A peer support group model used as a resource for facilitating the mourning process among bereaved adolescents has been suggested by a number of authors (Cornell & Pack, 1993; Kandt, 1994; Keitel et al., 1998; Quarmby, 1993; Wolfert, 1997). However, few models exist for conducting such groups in a school setting. Obviously, grief is a complex process that takes time and energy as everyone moves through their own pace regarding strategies and issues. However, two short-term models in school settings are summarized below.
Moore and Herlihy (1993) recommended a group model for adolescents who had lost a parent. Their design included a 6-week group of six to eight members for weekly 60-minute to 90-minute sessions. The sessions focused on a discussion of various individual experiences in the grieving process. They found that adolescents preferred interaction with peers in the familiar context of the school environment to individual counseling. Since adolescents have a more difficult time grieving than adults, they found that using some structure and themes was beneficial for this age group. The group sessions were very structured and included the following content: (a) sharing the event, (b) mini-sessions on stages of grieving such as Kubler-Ross's (1969) stages of grieving, (c) events after death, (d) special concern of the changing family, (e) family rituals and holidays, and (f) termination. Although these groups were short term, Moore and Herlihy (1993) found them to be beneficial to students and very manageable in a school setting.
Similarly, Kandt (1994) presented a short-term support group for grieving adolescents. Although it was not specifically designed for adolescents grieving the death of a parent, it does at least provide another school-based support model. An eight-session bereavement support group focused on issues surrounding the loss and provided opportunities for further exploration. Again, this group model was highly structured and included the following content sessions: (a) establish norms and procedures and have participants share the loss experience, (b) share keepsakes identified with the deceased, (c) provide adolescents with opportunities to tell their stories while receiving education about death and dying issues, (d) deal with concerns which often include final rites, special occasions, and unfinished business with the deceased; (e) summary evaluation and a closure celebration; and (f) a final meeting one month after termination to serve as an opportunity to share how they were getting along and decide on any referrals for more long-term counseling.

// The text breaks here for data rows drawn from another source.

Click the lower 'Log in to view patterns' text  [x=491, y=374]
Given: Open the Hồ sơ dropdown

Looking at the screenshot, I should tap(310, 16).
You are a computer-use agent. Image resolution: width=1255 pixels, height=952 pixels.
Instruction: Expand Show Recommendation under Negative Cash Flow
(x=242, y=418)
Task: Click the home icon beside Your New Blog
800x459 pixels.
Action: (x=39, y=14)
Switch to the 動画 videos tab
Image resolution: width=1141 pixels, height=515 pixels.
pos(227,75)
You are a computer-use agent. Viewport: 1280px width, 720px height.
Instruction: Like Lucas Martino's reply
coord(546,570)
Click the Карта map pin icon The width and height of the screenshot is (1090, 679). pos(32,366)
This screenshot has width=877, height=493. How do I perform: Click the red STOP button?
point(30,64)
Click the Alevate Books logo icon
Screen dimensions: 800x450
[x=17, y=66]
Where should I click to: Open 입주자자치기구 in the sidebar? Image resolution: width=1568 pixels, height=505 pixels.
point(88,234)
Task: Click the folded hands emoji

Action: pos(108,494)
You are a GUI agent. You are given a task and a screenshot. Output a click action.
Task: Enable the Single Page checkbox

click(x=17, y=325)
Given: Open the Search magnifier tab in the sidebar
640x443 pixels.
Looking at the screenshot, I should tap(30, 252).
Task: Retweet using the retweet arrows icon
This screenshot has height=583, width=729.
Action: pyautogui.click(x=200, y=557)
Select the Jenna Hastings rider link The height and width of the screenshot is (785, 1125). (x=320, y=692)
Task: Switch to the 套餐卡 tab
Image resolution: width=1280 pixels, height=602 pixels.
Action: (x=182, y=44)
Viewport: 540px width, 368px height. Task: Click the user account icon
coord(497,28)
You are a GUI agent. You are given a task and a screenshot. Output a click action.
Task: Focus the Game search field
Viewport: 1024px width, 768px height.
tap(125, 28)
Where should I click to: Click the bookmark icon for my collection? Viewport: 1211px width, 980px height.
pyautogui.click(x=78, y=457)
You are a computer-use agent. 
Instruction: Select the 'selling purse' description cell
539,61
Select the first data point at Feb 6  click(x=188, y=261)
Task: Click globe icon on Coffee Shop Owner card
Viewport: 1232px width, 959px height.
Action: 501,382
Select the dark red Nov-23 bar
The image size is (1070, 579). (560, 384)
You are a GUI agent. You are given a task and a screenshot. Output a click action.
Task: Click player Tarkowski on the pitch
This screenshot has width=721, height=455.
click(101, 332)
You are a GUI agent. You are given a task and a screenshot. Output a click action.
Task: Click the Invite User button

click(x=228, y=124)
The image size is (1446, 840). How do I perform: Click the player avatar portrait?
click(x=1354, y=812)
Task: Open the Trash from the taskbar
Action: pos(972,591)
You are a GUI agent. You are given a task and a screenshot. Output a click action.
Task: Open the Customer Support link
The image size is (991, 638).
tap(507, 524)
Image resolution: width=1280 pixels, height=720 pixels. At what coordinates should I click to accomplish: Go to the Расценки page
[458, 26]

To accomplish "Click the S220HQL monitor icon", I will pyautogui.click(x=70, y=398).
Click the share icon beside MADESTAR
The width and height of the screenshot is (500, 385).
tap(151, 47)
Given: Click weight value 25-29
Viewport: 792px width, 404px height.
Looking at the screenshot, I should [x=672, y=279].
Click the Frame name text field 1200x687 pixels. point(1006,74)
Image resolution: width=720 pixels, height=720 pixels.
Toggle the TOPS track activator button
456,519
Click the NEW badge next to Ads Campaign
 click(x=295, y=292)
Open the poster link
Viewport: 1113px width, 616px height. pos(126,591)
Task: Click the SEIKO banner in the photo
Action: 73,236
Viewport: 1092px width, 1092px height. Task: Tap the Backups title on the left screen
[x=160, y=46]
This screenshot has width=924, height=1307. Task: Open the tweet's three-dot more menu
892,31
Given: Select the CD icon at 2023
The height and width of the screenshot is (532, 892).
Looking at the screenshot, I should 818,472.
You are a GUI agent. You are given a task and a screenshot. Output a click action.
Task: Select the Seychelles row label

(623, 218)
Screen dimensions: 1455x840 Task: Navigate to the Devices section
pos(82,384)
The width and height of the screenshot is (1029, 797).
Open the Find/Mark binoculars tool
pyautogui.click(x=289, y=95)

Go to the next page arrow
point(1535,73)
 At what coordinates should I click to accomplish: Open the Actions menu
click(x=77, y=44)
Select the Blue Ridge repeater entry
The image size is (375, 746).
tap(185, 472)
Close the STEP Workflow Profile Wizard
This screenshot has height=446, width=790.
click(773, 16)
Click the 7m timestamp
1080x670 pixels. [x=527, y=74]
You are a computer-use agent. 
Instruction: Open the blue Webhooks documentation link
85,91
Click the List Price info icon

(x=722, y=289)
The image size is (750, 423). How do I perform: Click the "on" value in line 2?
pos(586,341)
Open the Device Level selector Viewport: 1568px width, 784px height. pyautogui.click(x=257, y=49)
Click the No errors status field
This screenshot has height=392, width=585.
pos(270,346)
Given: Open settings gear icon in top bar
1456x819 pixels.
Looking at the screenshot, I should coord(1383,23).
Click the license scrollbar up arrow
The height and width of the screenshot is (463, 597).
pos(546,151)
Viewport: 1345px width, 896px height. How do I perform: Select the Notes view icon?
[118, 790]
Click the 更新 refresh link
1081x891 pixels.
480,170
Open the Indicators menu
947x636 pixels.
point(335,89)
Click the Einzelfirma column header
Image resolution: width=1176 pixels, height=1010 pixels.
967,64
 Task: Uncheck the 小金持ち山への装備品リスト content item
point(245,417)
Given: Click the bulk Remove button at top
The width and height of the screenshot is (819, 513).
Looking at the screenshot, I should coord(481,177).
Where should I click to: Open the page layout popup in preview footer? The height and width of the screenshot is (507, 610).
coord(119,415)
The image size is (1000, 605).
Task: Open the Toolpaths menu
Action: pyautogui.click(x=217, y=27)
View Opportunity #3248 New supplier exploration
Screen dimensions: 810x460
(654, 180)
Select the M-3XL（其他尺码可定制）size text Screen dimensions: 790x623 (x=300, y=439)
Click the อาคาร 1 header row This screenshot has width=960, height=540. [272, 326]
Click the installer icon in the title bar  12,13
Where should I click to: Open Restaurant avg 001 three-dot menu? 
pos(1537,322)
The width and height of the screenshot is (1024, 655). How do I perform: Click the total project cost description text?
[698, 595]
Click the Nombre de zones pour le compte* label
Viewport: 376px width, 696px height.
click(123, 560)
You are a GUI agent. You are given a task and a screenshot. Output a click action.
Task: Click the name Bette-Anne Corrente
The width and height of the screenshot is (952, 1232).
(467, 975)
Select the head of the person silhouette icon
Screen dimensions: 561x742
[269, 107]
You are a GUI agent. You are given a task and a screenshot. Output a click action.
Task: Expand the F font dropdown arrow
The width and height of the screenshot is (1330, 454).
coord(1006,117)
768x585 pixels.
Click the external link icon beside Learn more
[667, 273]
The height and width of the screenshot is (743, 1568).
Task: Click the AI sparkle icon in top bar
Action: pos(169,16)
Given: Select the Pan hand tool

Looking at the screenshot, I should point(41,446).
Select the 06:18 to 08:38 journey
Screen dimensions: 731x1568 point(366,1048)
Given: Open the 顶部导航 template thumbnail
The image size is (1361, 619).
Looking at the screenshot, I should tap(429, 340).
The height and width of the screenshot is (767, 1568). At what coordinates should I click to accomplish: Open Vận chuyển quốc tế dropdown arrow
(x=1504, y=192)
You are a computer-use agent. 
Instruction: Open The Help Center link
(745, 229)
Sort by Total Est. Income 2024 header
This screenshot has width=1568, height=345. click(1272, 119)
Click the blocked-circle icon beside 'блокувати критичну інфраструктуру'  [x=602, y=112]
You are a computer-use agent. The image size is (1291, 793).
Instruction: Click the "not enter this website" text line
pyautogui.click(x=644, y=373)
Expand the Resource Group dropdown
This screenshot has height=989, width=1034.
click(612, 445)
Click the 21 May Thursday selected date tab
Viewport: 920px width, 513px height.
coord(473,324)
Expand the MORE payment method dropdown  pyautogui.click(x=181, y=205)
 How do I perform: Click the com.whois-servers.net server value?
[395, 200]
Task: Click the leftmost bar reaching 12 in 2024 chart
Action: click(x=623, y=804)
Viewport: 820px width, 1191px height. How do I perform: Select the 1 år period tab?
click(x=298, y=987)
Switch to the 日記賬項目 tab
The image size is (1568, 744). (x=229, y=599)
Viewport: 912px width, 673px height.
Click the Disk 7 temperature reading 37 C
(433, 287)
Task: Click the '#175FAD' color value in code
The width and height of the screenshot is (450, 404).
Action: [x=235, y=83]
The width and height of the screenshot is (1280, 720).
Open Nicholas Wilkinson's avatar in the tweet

If the surviving father proves to be emotionally unavailable and unsupportive of the adolescent's grief, the counselor could step in and act as a temporary parental substitute (Rosen, 1991). The counselor may act as a parental figure who provides the support, nurturance, and guidance that the "parentless" adolescent requires for healthy developmental progression. A female counselor may be particularly effective in this respect since she might act as a temporary replacement for the mother-figure. The bereaved daughter, in particular, might be able to use the female counselor, via the transference relationship, to resolve issues of guilt or ambivalence towards her deceased mother.